The Waltham & Lincolnshire Coast Railway is a live steam and battery powered 45mm gauge garden railway, built to roughly 15mm /16mm scale.

The WLCR is a freelance imaginary 3 foot gauge railway built for transporting slate, iron ore and minerals to the coast as well as some fish and general goods traffic. It is loosely based on railways like the Isle of Man Railway, the Southwold Railway and the original Ravenglass and Eskdale Railway, as well as the narrow gauge railways of North Wales.

Construction started in 2001 and the railway was further extended in 2011. The 'Light Railway Order' was granted on the understanding that we retained the main part of the garden as lawn for our children to play, so the route follows the border around the grass.

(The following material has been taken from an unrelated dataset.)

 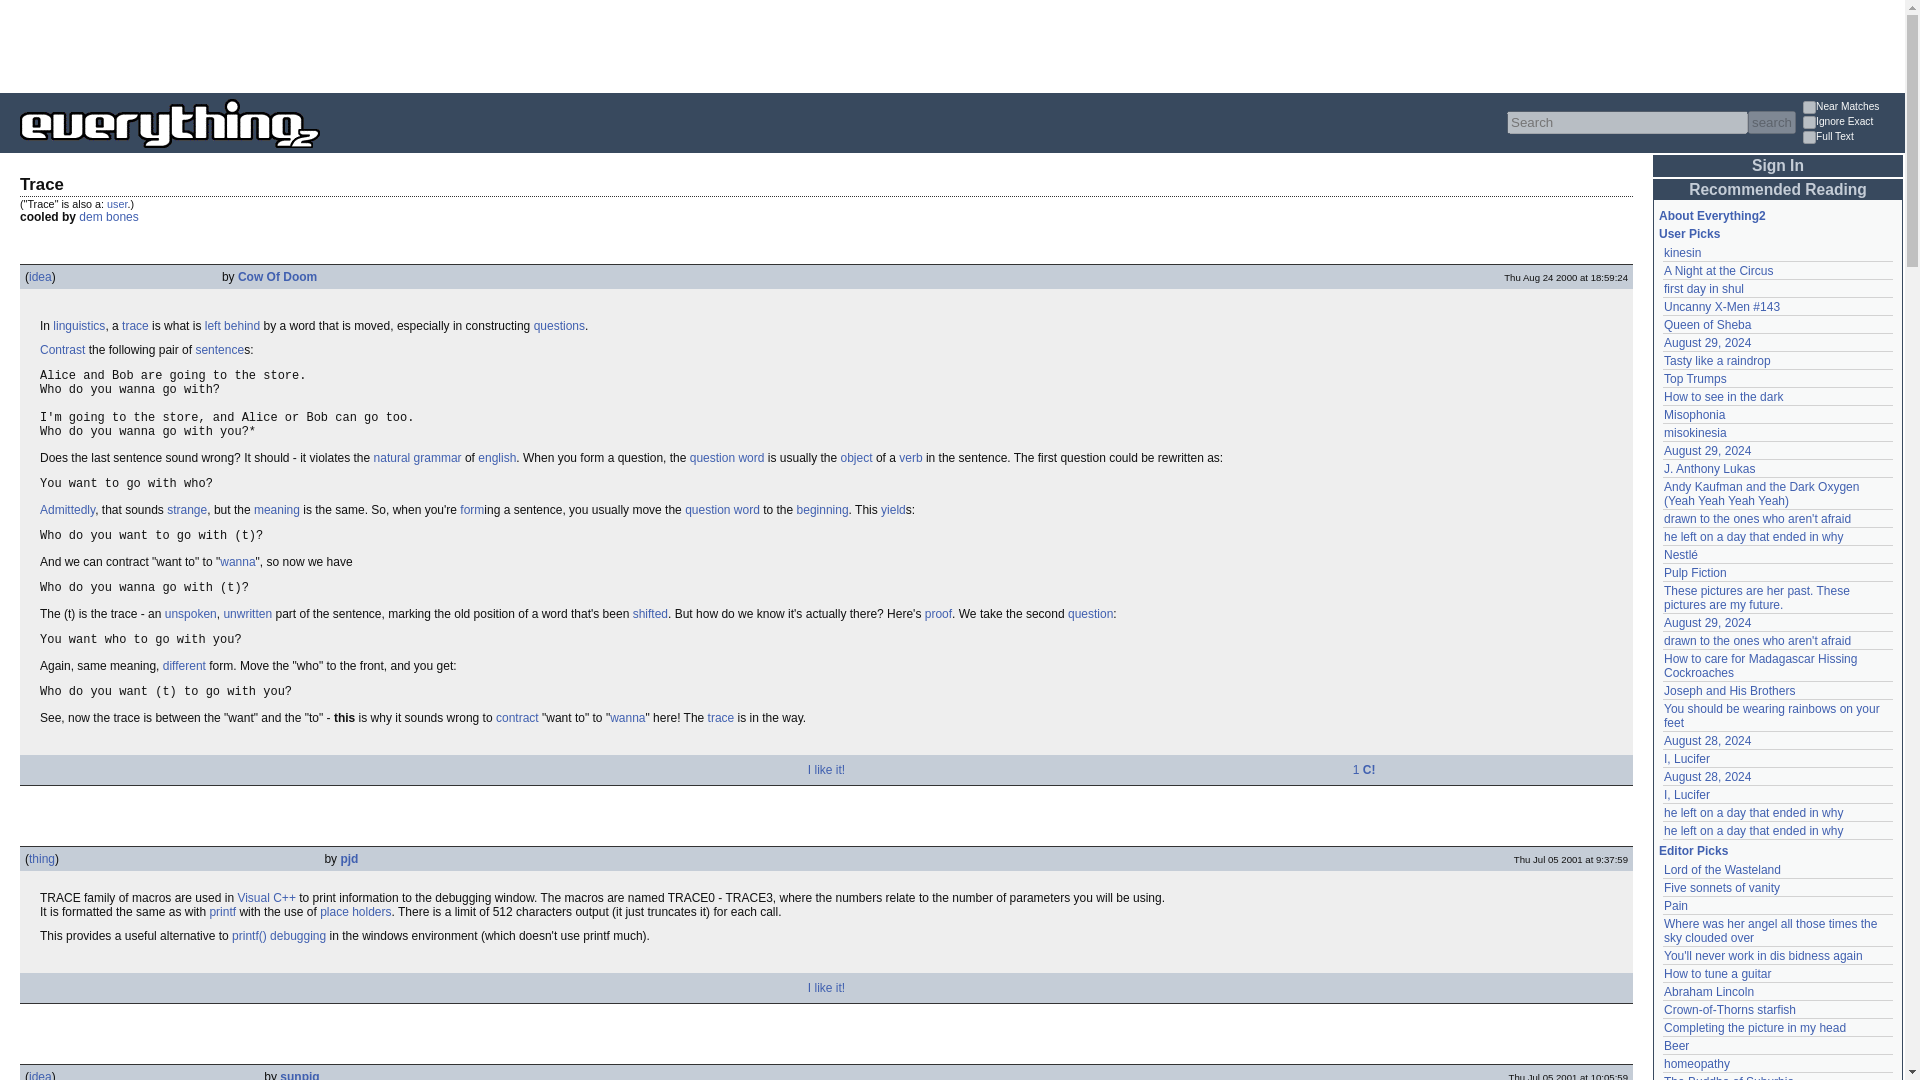 I want to click on Search within Everything2, so click(x=1771, y=122).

I had always fancied building a garden railway from an early age.  In the late 1990's I helped build an American themed railroad in my brother's garden, which included some rather large bridges (see Bridges page).

In 2011 I had the chance to extend the garden, which meant that the WLCR could be doubled in size.  It now has a continuous run of about 50 yards with 3 passing places and a few sidings. 

Work continues to add new buildings, walls and line side items as my children get older. Up until 2011 I only dared add features that could stand a direct hit with a football or hula hoop.

The track is drilled and screwed onto a level concrete base and is made up with Tenmille brass rail, Brandbright white metal chairs and home made mahogany sleepers pre drilled and soaked in creosote.  I made all the points myself using basic hand tools, a cheap grinding wheel, a blow lamp and electrical solder.  Most of the sleepers were cut from scrap bits and pieces.  Ballast is a mixture of dry cement powder, grey alpine stone chippings and black sand applied dry then carefully sprayed with water.

Above - concrete blocks were used to raise the level of the straight section and steam up area, and to create a level trackbed.


Above and below:  2001 - hardboard shuttering was used to form the curved concrete trackbed.  This half of the trackbed and the path were demolished in 2011 when the garden and railway were extended.

Below:  the garden and railway were expanded in spring 2011 using the same method as 10 years earlier.